═════ 読解文

アップロード後に、特定のテレビや接続デバイスに合わせてサイズ、解像度、形式で動画を変換する必要が生じる場合があります。AWS Elemental MediaConvert を使用すると、こうした処理を行うことができます。MediaConvert では、S3 から取得したコンテンツをリクエストに基づいて変換し、その後、変換したコンテンツを S3 に保存し直すことができます。変換では、動画ファイルが処理され、サイズの縮小、形式の変換、再生デバイスとの互換性向上のためにオリジナルコンテンツの圧縮版が作成されます。この処理についても、AWS マネジメントコンソール、コマンドライン、MediaConvert API を使用して管理することができます。

══════════

• [課題一覧]:
1. 動画変換に関する文章では、MediaConvert は変換したコンテンツをどこに保存し直すとされているか。
2. 動画変換に関する文章を、最後の文の後から続けて書いてください。

═════ データ欄

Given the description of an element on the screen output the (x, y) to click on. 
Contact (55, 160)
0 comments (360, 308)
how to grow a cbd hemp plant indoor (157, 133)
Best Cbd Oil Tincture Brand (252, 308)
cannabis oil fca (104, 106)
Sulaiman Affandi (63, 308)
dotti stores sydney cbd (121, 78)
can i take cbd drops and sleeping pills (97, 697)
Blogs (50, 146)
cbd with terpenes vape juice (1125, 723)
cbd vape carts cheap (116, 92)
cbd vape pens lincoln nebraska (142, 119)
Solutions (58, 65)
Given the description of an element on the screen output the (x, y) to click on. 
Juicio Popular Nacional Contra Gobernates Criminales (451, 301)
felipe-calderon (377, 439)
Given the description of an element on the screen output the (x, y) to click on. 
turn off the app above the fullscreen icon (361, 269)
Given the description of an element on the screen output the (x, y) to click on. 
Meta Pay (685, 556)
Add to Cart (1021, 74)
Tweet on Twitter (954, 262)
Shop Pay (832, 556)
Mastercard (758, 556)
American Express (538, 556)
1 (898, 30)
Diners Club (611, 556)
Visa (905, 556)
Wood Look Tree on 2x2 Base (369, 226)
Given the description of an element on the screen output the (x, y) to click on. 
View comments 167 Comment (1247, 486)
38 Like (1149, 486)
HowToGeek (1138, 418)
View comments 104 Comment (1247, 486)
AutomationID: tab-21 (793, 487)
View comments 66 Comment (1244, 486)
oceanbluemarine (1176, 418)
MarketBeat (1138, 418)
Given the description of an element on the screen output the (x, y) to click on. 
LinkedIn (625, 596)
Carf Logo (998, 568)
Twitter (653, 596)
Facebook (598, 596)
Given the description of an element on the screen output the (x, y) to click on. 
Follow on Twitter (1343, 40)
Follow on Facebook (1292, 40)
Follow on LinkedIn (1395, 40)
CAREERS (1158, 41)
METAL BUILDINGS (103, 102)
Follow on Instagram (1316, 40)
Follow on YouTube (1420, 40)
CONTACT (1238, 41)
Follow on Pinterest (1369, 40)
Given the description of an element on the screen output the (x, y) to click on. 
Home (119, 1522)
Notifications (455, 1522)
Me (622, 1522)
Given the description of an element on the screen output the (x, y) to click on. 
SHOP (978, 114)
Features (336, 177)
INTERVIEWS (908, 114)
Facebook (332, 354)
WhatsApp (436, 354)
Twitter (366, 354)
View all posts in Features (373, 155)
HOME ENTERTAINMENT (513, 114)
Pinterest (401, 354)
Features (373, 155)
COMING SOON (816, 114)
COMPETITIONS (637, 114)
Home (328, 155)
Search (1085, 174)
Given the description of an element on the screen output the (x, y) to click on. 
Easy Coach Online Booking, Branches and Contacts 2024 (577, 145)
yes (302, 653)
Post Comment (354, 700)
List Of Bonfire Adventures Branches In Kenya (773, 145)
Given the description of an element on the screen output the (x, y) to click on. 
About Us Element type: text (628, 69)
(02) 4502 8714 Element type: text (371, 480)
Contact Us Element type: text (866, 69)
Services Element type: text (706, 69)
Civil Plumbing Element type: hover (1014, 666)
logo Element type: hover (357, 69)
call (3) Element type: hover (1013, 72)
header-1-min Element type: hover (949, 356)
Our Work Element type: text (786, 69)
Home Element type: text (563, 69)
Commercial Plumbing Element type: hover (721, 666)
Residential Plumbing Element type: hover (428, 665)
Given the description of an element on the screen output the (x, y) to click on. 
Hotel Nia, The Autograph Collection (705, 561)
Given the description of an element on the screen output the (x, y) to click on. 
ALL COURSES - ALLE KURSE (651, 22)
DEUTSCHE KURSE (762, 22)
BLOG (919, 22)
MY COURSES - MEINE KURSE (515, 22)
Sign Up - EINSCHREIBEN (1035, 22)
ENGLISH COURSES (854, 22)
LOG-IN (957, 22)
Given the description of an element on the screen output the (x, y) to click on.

══════════

• [解答一覧]:
1. S3 に保存し直す。

2.
ここまでで、コンテンツを安全に保存し、ユーザーの希望する形式で利用できるようになりました。次のステップは、Amazon CloudFront を使用してグローバルな配信を行うことです。アマゾンコンテンツ配信ネットワークでは、エッジでコンテンツをキャッシュすることで、低レイテンシーで高スループットな動画配信を実現します。CloudFront のスケーラビリティにより、必要に応じていくらでも動画を提供できます。従量課金制であるため、予期できない需要の急増に簡単に対応できます (詳細については、CloudFront の料金表を参照してください)。

ここから、2 つの配信方法に分けて説明します。動画ファイル全体を再生前にデバイスに配信する方法と、動画ファイルをデバイスにストリーミングする方法があります。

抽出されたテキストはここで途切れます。